## What is needed
Reproduce verbatim the portion of the passage below on Washington's Birthday celebrations in Alexandria, starting with "The importance of" and going on through "thirty years later.".

The importance of Washington’s birthday celebrations in the 1830s was recounted in the reminiscences of an “Old Bachelor” on his return to Alexandria thirty years later.

  The great day with us, in old Alexandria, was Washington’s Birth Day—the 22nd of February—the anniversary of the birth of our fathers’ friend and neighbor, as well as the Father of his Country. . . . There was a more general public, united celebration of that day, than there was even of the 4th of July . . . . Then the military paraded and kept together. A long procession was formed, consisting of the Town Authorities, the reverend clergy, the civic associations—and there were several, then of the highest respectability as to character and numbers—the Fire Companies—the Free School children (the latter all neatly dressed, headed by their teachers—the most interesting part of the pageant)—the volunteer companies with their bands of music—followed by a long line of citizens who made it a rule always to unite in the ceremonies of the occasion—and escorted the Reader of the Farewell Address and the Orator of the Day, to some one of the Churches, where the exercises took place. There was always a fine Ode sung—an appropriate prayer made—and then succeeded the reading, and the speech. . . . Flags were hoisted, cannon fired, and huzzas shouted in every direction, throughout the day. . . .

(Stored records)
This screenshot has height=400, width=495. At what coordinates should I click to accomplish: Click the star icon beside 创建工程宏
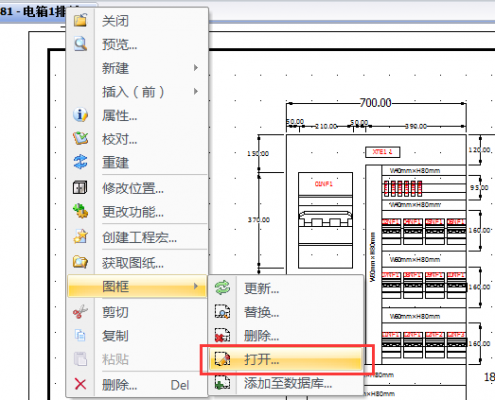tap(80, 237)
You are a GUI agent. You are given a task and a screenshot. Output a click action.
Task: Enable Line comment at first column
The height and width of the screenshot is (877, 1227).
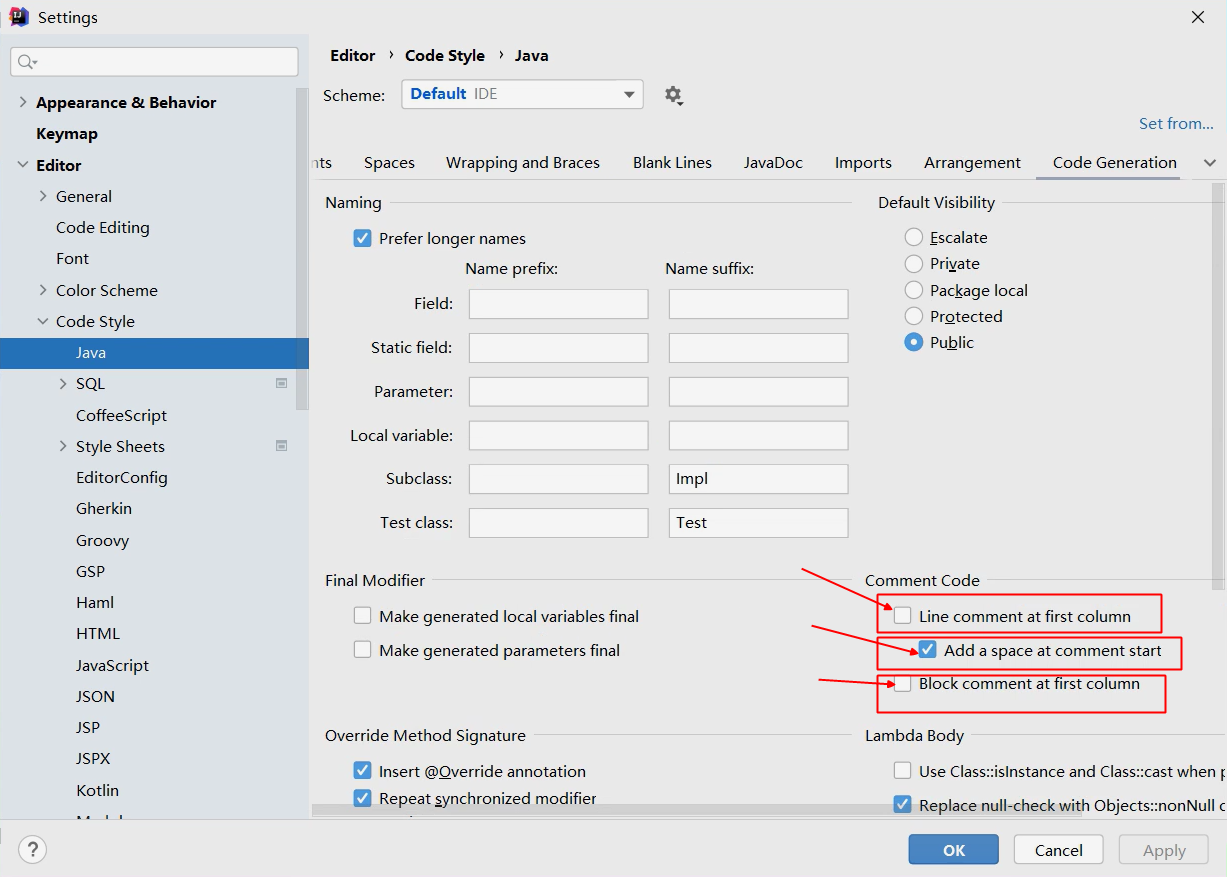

## Written reply
The importance of Washington’s birthday celebrations in the 1830s was recounted in the reminiscences of an “Old Bachelor” on his return to Alexandria thirty years later.